On September 26, 2018, the United Nations General Assembly approved a Political Declaration that sets out the first globally coordinated response to one of the greatest public health and human rights crises of our time, tuberculosis (TB).
United Nations documents are typically structured by two main elements, “preambular paragraphs” and “operative paragraphs;” the former provide context and the latter commit to action. The TB Political Declaration is around 5,000 words distributed more or less evenly between the preambular and operational sections.
Reference to human rights appears eight times in the preamble yet only three times in the operative part. The ratio is reflective of a trend in the global TB response to embrace the language but not the content of human rights. But there is cause for hope—in “operational paragraph 14” of the declaration, countries commit to “removing discriminatory laws, policies and programmes against people with tuberculosis, and [to fight TB] through the protection and promotion of human rights and dignity.”
The O’Neill Institute’s new report, Coercion and Criminalization In TB-related Public Health Laws, suggests there is much work to do. The report surveys laws related to TB in 20 of the 30 “high TB burden” countries and codes then according to their consistency with human rights. The report reveals that the vast majority of these laws violate the most basic human rights laws and norms. To our knowledge, this is the first study of TB laws to provide comparative analysis of this nature and at this scale.
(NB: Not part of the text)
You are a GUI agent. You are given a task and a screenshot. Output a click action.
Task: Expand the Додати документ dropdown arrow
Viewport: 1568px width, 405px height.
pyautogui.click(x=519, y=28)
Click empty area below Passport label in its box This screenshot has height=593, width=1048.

The review focuses on basic rights like liberty and privacy. These two rights in particular evoke comparison to criminal law because it is for the most part only in response to crime that the state denies them. People charged with crimes are typically entitled to notice of the charges against them, a trial during which they may contest those charges, and, often, an appeal of any conviction against them. Similarly, police can only enter our homes to investigate crime if they have a warrant issued by a judge upon a showing of probable cause.
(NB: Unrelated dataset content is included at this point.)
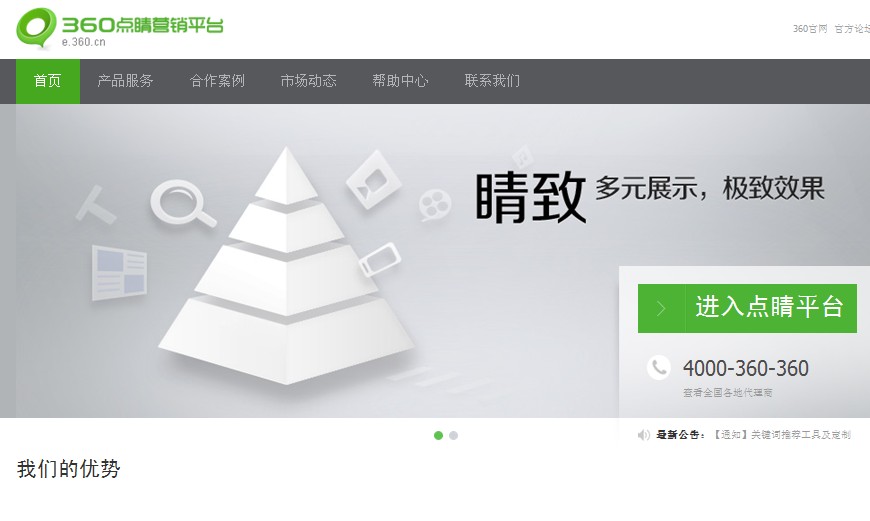Open the 产品服务 menu item
The image size is (870, 521).
point(125,81)
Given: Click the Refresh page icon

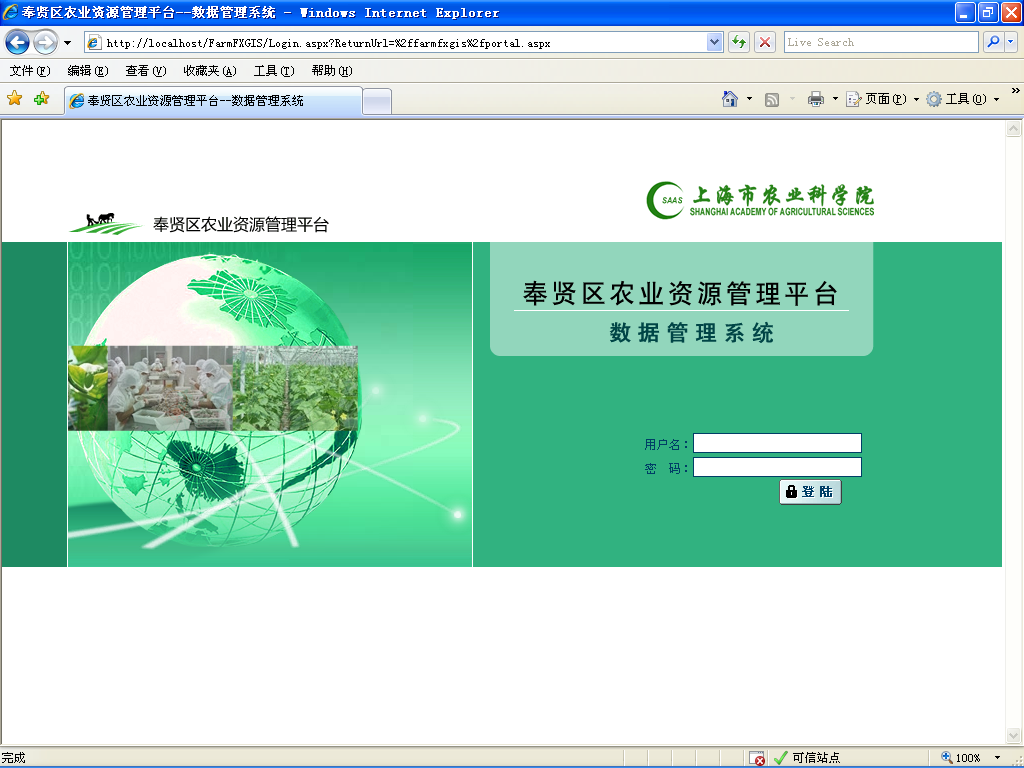Looking at the screenshot, I should tap(739, 43).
When it comes to TB, though, these protections go out the window. The review shows that laws related to TB typically provide health officials essentially unconstrained powers to detain and isolate people for indefinite periods without a hearing. The laws also empower officials to enter and search homes on the basis of slim to no evidence and without any requirement of independent authorization. These laws are unique and remarkable for the way in which they allow liberty and privacy to be deprived with such ease yet provide no process by which they may be defended or regained.
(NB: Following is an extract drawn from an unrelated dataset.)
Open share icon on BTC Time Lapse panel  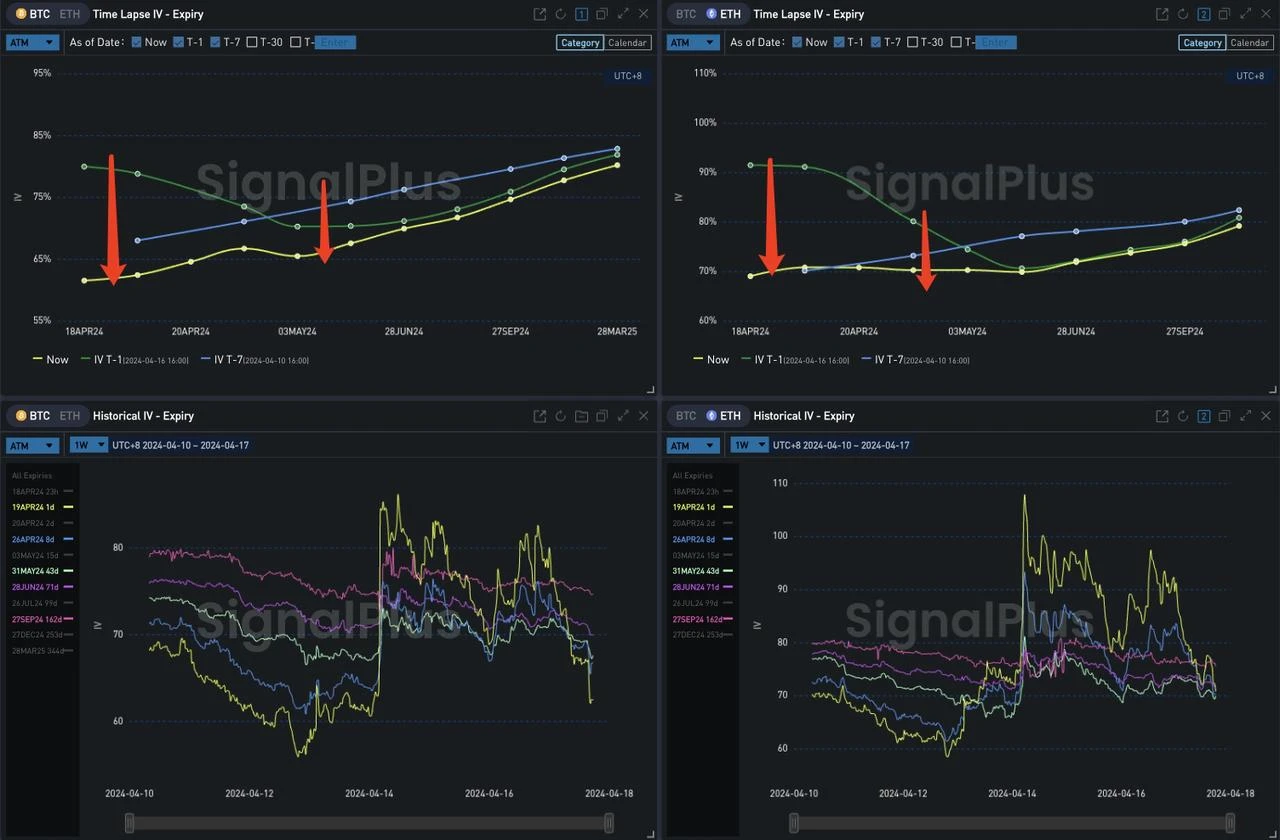[x=540, y=14]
We cannot expect people to embrace health systems that treat them this way. To the contrary, it is entirely reasonable to fear and hide from such a system. But these systems are not immutable—and we know how to make them better. South Africa, for example, passed new regulations in 2017 that, while still imperfect, go a long way toward creating a health system that protects rights and thereby cultivates trust and partnership rather than fear.
South Africa’s law reform was hard-won—it took ten years of pressure and support from South African civil society organizations like the Treatment Action Campaign and SECTION27. The South African health department should be proud that it is a global leader in establishing a legal framework that advances human rights and the fight against TB. Simultaneously, we must acknowledge that dogged advocacy from civil society has made it so. South Africa’s law reform cuts a path that other countries can follow. We will need strong civil society to provide pressure and support for them to do so.